▶ _Task instructions_:
An exact transcription of the data below is needed.

-------- Recorded information

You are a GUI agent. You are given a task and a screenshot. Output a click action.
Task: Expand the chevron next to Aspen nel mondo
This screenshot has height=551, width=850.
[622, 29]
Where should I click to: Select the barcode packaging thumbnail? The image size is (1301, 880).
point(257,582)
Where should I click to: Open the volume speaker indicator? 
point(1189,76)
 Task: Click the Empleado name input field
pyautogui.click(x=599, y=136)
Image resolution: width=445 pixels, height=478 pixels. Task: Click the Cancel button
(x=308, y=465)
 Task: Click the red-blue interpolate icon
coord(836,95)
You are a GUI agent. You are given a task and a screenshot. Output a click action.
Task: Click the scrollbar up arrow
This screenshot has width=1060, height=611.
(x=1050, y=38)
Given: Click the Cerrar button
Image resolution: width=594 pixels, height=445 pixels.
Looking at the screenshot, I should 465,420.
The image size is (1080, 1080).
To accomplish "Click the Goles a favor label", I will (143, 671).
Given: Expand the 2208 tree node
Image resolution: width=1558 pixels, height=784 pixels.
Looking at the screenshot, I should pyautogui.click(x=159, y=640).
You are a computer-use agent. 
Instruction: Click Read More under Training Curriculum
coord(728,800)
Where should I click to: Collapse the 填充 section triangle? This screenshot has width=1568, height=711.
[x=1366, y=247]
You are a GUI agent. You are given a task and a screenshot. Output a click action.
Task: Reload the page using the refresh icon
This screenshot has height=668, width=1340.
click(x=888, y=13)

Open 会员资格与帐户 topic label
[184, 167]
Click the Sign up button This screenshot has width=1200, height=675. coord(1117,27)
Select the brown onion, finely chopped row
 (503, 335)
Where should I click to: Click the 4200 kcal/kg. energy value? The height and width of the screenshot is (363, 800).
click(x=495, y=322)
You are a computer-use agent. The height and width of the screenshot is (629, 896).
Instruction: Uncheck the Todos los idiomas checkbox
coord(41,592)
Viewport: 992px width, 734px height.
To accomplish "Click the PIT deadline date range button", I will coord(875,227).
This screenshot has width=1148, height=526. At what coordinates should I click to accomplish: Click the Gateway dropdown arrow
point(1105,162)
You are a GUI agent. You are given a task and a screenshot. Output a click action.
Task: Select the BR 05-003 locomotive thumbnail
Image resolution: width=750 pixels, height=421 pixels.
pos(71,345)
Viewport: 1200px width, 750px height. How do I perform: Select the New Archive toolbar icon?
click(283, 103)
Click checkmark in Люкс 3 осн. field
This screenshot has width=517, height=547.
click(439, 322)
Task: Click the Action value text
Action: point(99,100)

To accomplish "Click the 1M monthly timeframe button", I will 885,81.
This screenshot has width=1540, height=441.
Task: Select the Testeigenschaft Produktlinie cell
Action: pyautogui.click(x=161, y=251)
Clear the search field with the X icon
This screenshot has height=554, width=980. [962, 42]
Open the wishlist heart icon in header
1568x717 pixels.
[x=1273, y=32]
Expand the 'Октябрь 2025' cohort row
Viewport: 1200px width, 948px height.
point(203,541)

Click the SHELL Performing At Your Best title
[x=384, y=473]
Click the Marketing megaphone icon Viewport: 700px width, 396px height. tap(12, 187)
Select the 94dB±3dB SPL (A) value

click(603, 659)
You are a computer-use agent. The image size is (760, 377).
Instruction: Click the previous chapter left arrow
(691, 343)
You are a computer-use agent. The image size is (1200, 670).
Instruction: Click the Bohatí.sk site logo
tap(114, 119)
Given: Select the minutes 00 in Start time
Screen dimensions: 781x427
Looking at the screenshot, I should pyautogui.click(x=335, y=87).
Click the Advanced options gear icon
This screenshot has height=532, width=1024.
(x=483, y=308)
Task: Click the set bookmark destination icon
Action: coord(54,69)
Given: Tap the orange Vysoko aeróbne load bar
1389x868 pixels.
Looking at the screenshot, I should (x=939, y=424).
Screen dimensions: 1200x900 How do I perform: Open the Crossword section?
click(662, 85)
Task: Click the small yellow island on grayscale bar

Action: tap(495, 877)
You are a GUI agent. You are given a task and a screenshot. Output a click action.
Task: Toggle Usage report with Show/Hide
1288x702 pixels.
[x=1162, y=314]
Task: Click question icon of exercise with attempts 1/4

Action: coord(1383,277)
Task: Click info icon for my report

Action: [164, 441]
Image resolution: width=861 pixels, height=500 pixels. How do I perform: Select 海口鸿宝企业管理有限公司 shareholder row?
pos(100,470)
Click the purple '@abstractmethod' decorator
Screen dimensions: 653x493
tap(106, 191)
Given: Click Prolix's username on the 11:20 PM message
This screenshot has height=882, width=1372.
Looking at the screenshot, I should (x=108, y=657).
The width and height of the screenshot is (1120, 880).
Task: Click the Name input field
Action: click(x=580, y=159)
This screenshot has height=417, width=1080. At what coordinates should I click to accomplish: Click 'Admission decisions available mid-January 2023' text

----------------

▶ _Task answer_:
You are a GUI agent. You are given a task and a screenshot. Output a click action.
Task: Expand the chevron next to Aspen nel mondo
This screenshot has height=551, width=850.
[622, 29]
Where should I click to: Select the barcode packaging thumbnail? The image size is (1301, 880).
point(257,582)
Where should I click to: Open the volume speaker indicator? 
point(1189,76)
 Task: Click the Empleado name input field
pyautogui.click(x=599, y=136)
Image resolution: width=445 pixels, height=478 pixels. Task: Click the Cancel button
(x=308, y=465)
 Task: Click the red-blue interpolate icon
coord(836,95)
You are a GUI agent. You are given a task and a screenshot. Output a click action.
Task: Click the scrollbar up arrow
This screenshot has width=1060, height=611.
(x=1050, y=38)
Given: Click the Cerrar button
Image resolution: width=594 pixels, height=445 pixels.
Looking at the screenshot, I should 465,420.
The image size is (1080, 1080).
To accomplish "Click the Goles a favor label", I will (143, 671).
Given: Expand the 2208 tree node
Image resolution: width=1558 pixels, height=784 pixels.
Looking at the screenshot, I should pyautogui.click(x=159, y=640).
You are a computer-use agent. 
Instruction: Click Read More under Training Curriculum
coord(728,800)
Where should I click to: Collapse the 填充 section triangle? This screenshot has width=1568, height=711.
[x=1366, y=247]
You are a GUI agent. You are given a task and a screenshot. Output a click action.
Task: Reload the page using the refresh icon
This screenshot has height=668, width=1340.
click(x=888, y=13)

Open 会员资格与帐户 topic label
[184, 167]
Click the Sign up button This screenshot has width=1200, height=675. coord(1117,27)
Select the brown onion, finely chopped row
 (503, 335)
Where should I click to: Click the 4200 kcal/kg. energy value? The height and width of the screenshot is (363, 800).
click(x=495, y=322)
You are a computer-use agent. The height and width of the screenshot is (629, 896).
Instruction: Uncheck the Todos los idiomas checkbox
coord(41,592)
Viewport: 992px width, 734px height.
To accomplish "Click the PIT deadline date range button", I will coord(875,227).
This screenshot has width=1148, height=526. At what coordinates should I click to accomplish: Click the Gateway dropdown arrow
point(1105,162)
You are a GUI agent. You are given a task and a screenshot. Output a click action.
Task: Select the BR 05-003 locomotive thumbnail
Image resolution: width=750 pixels, height=421 pixels.
pos(71,345)
Viewport: 1200px width, 750px height. How do I perform: Select the New Archive toolbar icon?
click(283, 103)
Click checkmark in Люкс 3 осн. field
This screenshot has width=517, height=547.
click(439, 322)
Task: Click the Action value text
Action: point(99,100)

To accomplish "Click the 1M monthly timeframe button", I will 885,81.
This screenshot has width=1540, height=441.
Task: Select the Testeigenschaft Produktlinie cell
Action: pyautogui.click(x=161, y=251)
Clear the search field with the X icon
This screenshot has height=554, width=980. [962, 42]
Open the wishlist heart icon in header
1568x717 pixels.
[x=1273, y=32]
Expand the 'Октябрь 2025' cohort row
Viewport: 1200px width, 948px height.
point(203,541)

Click the SHELL Performing At Your Best title
[x=384, y=473]
Click the Marketing megaphone icon Viewport: 700px width, 396px height. tap(12, 187)
Select the 94dB±3dB SPL (A) value

click(603, 659)
You are a computer-use agent. The image size is (760, 377).
Instruction: Click the previous chapter left arrow
(691, 343)
You are a computer-use agent. The image size is (1200, 670).
Instruction: Click the Bohatí.sk site logo
tap(114, 119)
Given: Select the minutes 00 in Start time
Screen dimensions: 781x427
Looking at the screenshot, I should pyautogui.click(x=335, y=87).
Click the Advanced options gear icon
This screenshot has height=532, width=1024.
(x=483, y=308)
Task: Click the set bookmark destination icon
Action: coord(54,69)
Given: Tap the orange Vysoko aeróbne load bar
1389x868 pixels.
Looking at the screenshot, I should (x=939, y=424).
Screen dimensions: 1200x900 How do I perform: Open the Crossword section?
click(662, 85)
Task: Click the small yellow island on grayscale bar

Action: tap(495, 877)
You are a GUI agent. You are given a task and a screenshot. Output a click action.
Task: Toggle Usage report with Show/Hide
1288x702 pixels.
[x=1162, y=314]
Task: Click question icon of exercise with attempts 1/4

Action: coord(1383,277)
Task: Click info icon for my report

Action: [164, 441]
Image resolution: width=861 pixels, height=500 pixels. How do I perform: Select 海口鸿宝企业管理有限公司 shareholder row?
pos(100,470)
Click the purple '@abstractmethod' decorator
Screen dimensions: 653x493
tap(106, 191)
Given: Click Prolix's username on the 11:20 PM message
This screenshot has height=882, width=1372.
Looking at the screenshot, I should (x=108, y=657).
The width and height of the screenshot is (1120, 880).
Task: Click the Name input field
Action: click(x=580, y=159)
This screenshot has height=417, width=1080. At what coordinates should I click to accomplish: Click 'Admission decisions available mid-January 2023' text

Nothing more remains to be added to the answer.